こんな風に数字を見ていくと、カターレ富山がJ2リーグへ昇格する「体力」があるとは到底思えないし、J3は我々の居場所ではないといった彼らの姿勢に対してはどうしても違和感を覚えてしまう。

「応援ボイコット」で観客を増えるのであればドンドンやるべき

そうであっても選手たちは必死になって勝利を目指すべきだし、それが彼らに与えられた唯一のミッションでもある。ただし、彼らは「個人昇格」が出来る身。ファン・サポーターとは立ち位置がまるで違うのだ。

そして、私がここで伝えたいのはそこにある「絶望」ではない。

彼らがJ3リーグを充実した思いで過ごすこと、つまり今いる環境を楽しみ、そこを多くの人々にとって不可欠な空間へと昇華させていくことで、クラブが長く存在出来るだけの「体力」を持たせることも出来るはず。

ゴール裏にいながら応援ボイコットすることで、次の試合から観客が少し増えてくれるのであればこれから先もドンドンやるべきだし、他のクラブのサポーターも真似するべきだ。でも実際のところは、せいぜい向こうっ気の強い選手が多少ムキになってプレーするくらいの影響しか与えないだろうし、カターレ富山というJリーグクラブが単にストレスだけを生む存在となってしまうのではないか。

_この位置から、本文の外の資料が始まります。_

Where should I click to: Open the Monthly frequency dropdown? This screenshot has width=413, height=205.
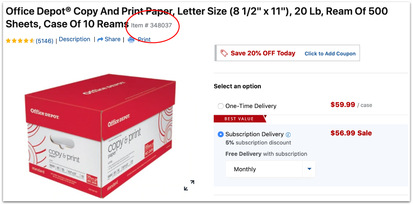click(x=271, y=169)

そもそも応援ボイコットという行為を恋愛に例えれば「気を惹きたくて敢えての無視」だろう。その効果たるや無視している娘がどれだけ可愛い子なのかによってくるのだとは思うのだが。まあ少なくとも私はそんな風になっているカップルには近づきたくはないし、彼らがアドバイスされるとすれば「無視なんてしても虚しいだけだよ」と諭されるのがそのほとんどであろう。

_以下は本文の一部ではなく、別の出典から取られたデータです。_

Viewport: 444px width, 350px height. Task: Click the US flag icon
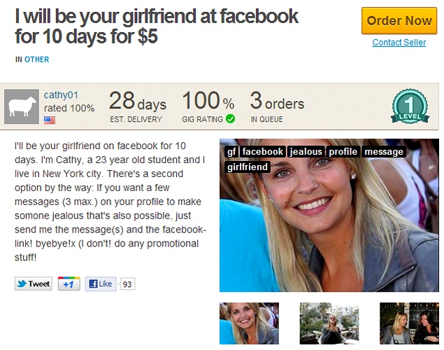point(49,120)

私は応援ボイコットが起きた試合をDAZNで試合開始から終了まで全て視聴した。

確かにあの4点目は特にひどい。コーナーキックに対してゴール前で守るカターレの選手は全員が棒立ちだ。ただ、後半には自分たちがやられたのと同じような形でブラウブリッツにしっかりやり返したのも事実だ。(本当は2度やり返したのに1つはファールでノーゴールになってしまった)

画面上で人数を数えると約150人。カターレ富山のゴール裏サポーターはそのゴールに対して一切反応していなかったが。

私が言いたいのは「理想論」でも「綺麗ごと」でもない

昨年の愛鷹最終戦にて 少なくとも私は彼に会いたいという思いもあって沼津まで行った

今回はたまたまカターレ富山のサポーターによる応援ボイコットがクローズアップされているが、何もこうした状況はカターレ富山だけに起き得ることだと私は思っていない。

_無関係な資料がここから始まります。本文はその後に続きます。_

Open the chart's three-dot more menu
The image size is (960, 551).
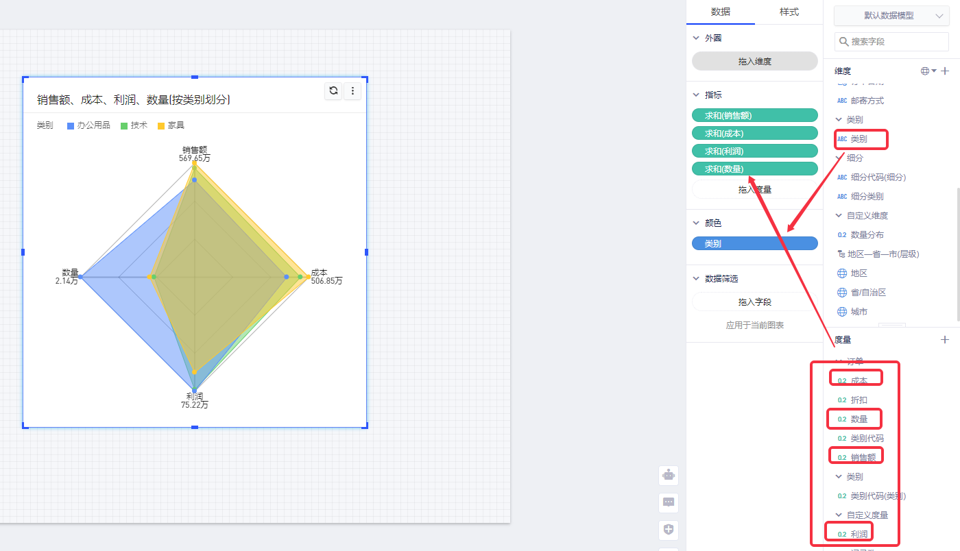coord(352,90)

繰り返すが、日本のサッカー界には「Jリーグ原理主義」「勝利至上主義」以外の価値基準がほとんど育まれていない。そこがJリーグであろうと、JFLであろうと、地域リーグも、高校サッカーもなでしこも、もっと言えば日本のスポーツ界全体が「勝ち」か「負け」以外でそのスポーツを評価する視点を持っている人たちはマイノリティだ。

だから、今回のカターレサポ応援ボイコットに対して私が自分の思いをTwitterで呟いても、「理想論」「綺麗ごと」として捉えられてしまう傾向がある。これは本当に残念でならない。

私の価値基準は単純で

「それは観客を増やすことにつながるのか」

「それはそのクラブを存続させることにつながるのか」

この2つだけなのだ。

これに基づいて考えると「Jリーグ原理主義」「勝利至上主義」といった価値基準が障害となって、いつも私の前に立ちふさがる。

川上エドオジョンって若いのになかなかいい選手じゃないか」

これをカターレ富山をいつも見ていない門外漢の戯言と取ってしまえば、話はそこで終わってしまう。

人によってはカターレ富山を称して「Jリーグ側にほだされて出来たクラブ」という人もいる。それから僅か10年。しかし、されど10年でもある。クラブが誕生し日本サッカー界に存在している以上、決して消滅するようなことがあってはならないのだ。

J1リーグに昇格したからといって安泰だとは全く言えないが、J3やJFLで戦うクラブが経営的にも十分に潤い、一杯の観客で埋め尽くされたスタジアムの姿をいつでも見ることが出来る。それこそが私が思い描く日本サッカー界の未来図だ。